• What the exercise asks
Every line below that holds the string "screenshot" should be copied.

• Input records
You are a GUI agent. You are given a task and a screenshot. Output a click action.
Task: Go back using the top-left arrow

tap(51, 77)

---

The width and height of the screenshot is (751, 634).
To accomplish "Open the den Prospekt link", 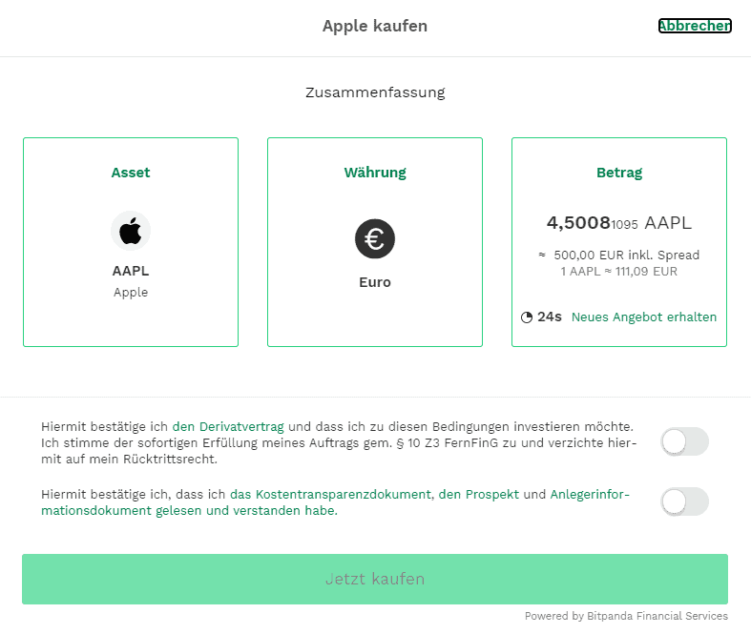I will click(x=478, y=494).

---

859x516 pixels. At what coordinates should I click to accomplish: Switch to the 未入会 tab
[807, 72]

• Result for this task
You are a GUI agent. You are given a task and a screenshot. Output a click action.
The width and height of the screenshot is (751, 634).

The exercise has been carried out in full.